Between the 1992 Harvard-Wellesley College conference, “Engendering China,” and the 2002 “Women in Republican China” workshop at the Free University of Berlin, stretches a decade of remarkable work in history studies of women in China.1 A Luce Foundation grant allowed key organizers to bring together for the first time the three constituencies of US-born China historians, graduate students from the People’s Republic of China (PRC) schooled in the US and PRC-educated historians of Chinese women. The stated objective was to “gender” China scholarship, though confrontations among native and expatriot PRC-born scholars which enlivened the proceedings and continued to condition collaborative work. In fall 2002, scholars of various national origins working in Taiwan, Hong Kong, Singapore, Germany, England, PRC, New Zealand, USA and Australia were convened at the Free University of Berlin. Eschewing the starkly polarized world of migrant scholarly politics, the European organizers seemed to initiate an equally complex and diverse, but explicitly multilateral, even internationalist project.2 Like the Harvard Conference, the Berlin meeting focused on Chinese women broadly construed. Post-socialist in the sense of sublating Marxist scholarship into its own vision, the Free University group draws on metaphors and strategies of globalization and anti-globalization that are now shaping the internationalized China field particularly as it pertains to the history of women.

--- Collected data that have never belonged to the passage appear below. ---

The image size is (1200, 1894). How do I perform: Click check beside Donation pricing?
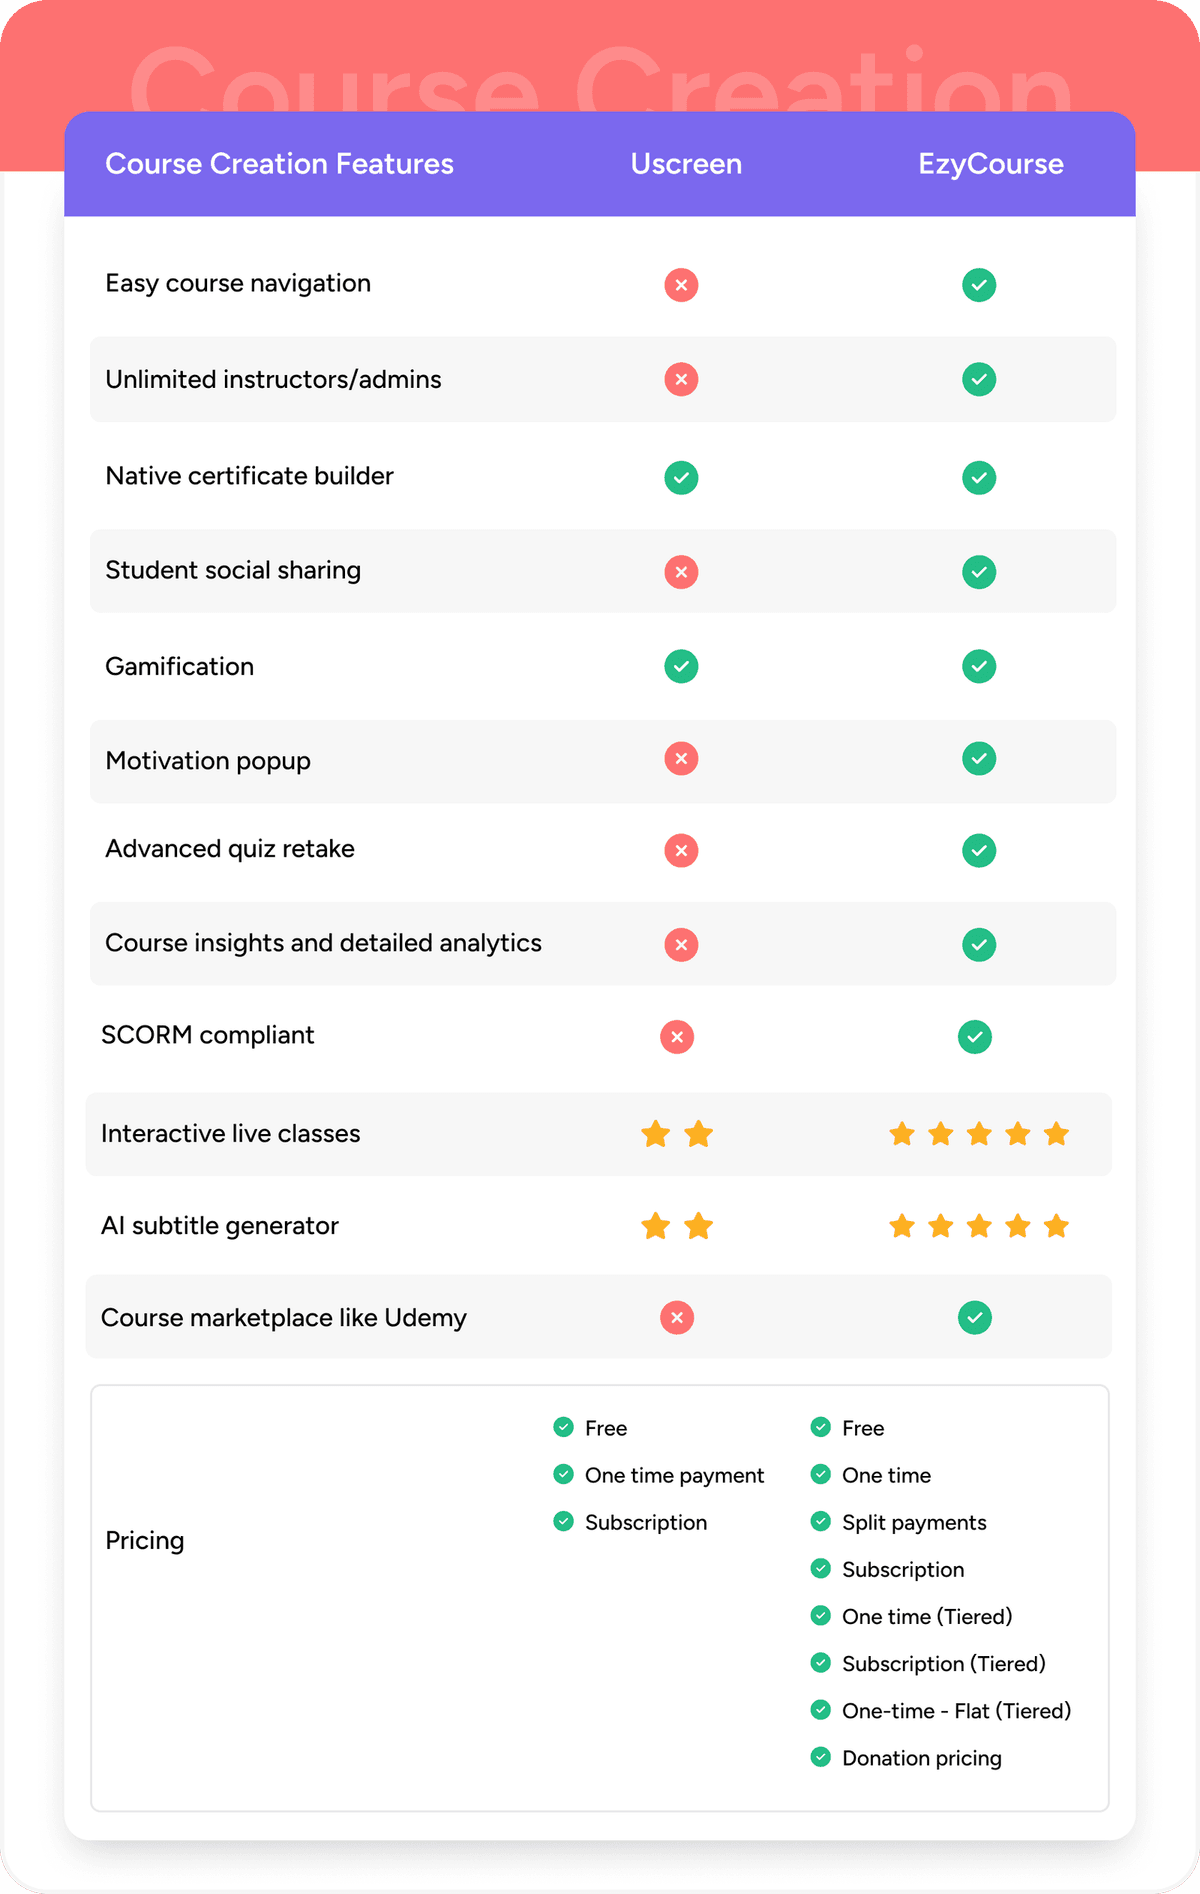point(821,1757)
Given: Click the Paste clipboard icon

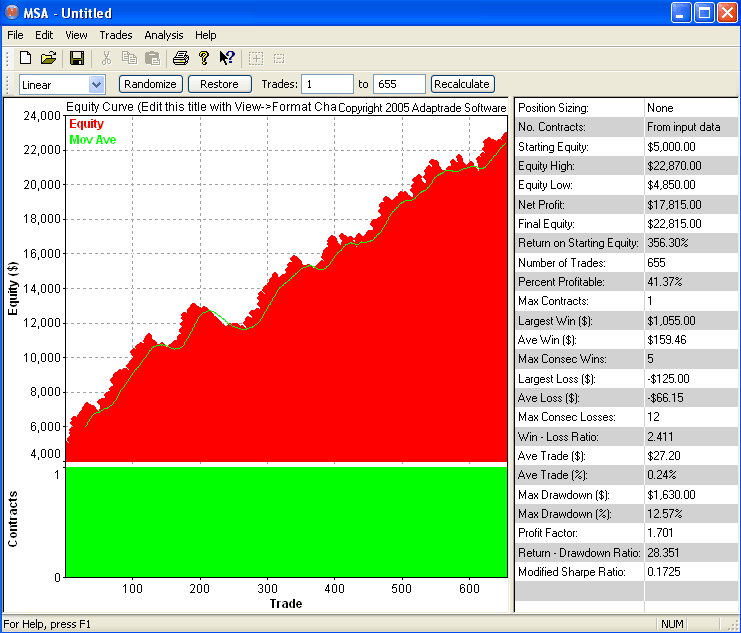Looking at the screenshot, I should [x=152, y=58].
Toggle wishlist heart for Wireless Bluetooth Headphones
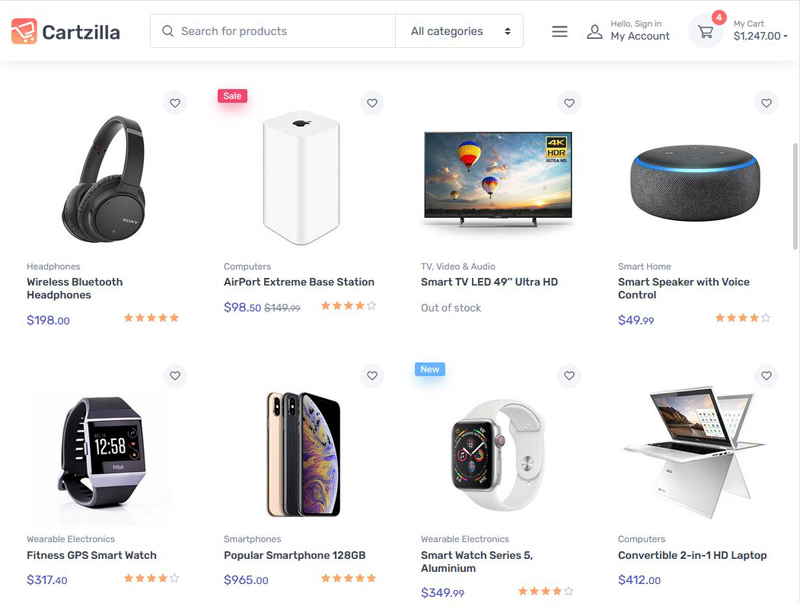Image resolution: width=800 pixels, height=615 pixels. pyautogui.click(x=175, y=103)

Chinese women’s history has a singular place in U.S. academic feminist politics. “Engendering China” was the scholarly apotheosis of a history subfield that Roxanne Witke, Marilyn Young and social scientists Margery Young, Emily Ahern and Judith Stacey had carved out starting in the late seventies when the image of the self-liberated Chinese peasant woman inspired second wave, US feminist scholarship.3 Stacey’s general thesis of socialist patriarchy in the early eighties consolidated the idea that Chinese women offered a living laboratory for U.S. socialist feminism. The truism that socialist revolution had betrayed Chinese women has since fed into an emergent subfield of “international feminism,” a U.S. Ford Foundation-funded project for documenting crimes allegedly fomented by nation-states against the world’s women.4 Historical studies have sought either to confirm Stacey’s general thesis or reveal its analytic and empirical deficiencies.5 The entry into the US academy of a PRC cohort of graduate students, now assistant and associate professors, did not fundamentally change this dynamic in scholarship on Chinese women’s history.6

The core problematics in nineties scholarship on Chinese women have therefore emerged in a complex post-revolutionary bilateralist political rapprochement and retrenchment. They are roughly speaking of (1) reappraising women’s lives in old regime, (2) integrating the idea of gender (or social gender in Chinese scholarship) into history and research-based social policy, and (3) periodizing the transitional 1890–1920s period of colonial modernity between the land revolutions of the nineteenth and the social revolutions of the twentieth centuries.

The first of these problematics has effloresced in the nineties in what I call a new historiography of Chinese women’s history.7 Nineties pioneering work on premodern life by Dorothy Ko, Patricia Ebrey, Kathryn Bernhardt, Yu-yin Cheng, Francesca Bary and Susan Mann describes a complex historical reality where propagandistic certitudes had seen only derogation.8 This new historiography has, with the important exception of Kathryn Bernhardt’s pioneering work on women and property law, largely focused on the lives, emotions, work and physical culture of educated female elites. It stresses the satisfactions of everyday life under regimes of gender inequality (e.g., female seclusion, foot binding, the retraction of legal rights to own property and the sexual and labor markets in women) and suggests that the Chinese Enlightenment of the 1920s may have unfairly mischaracterized the ancient regime.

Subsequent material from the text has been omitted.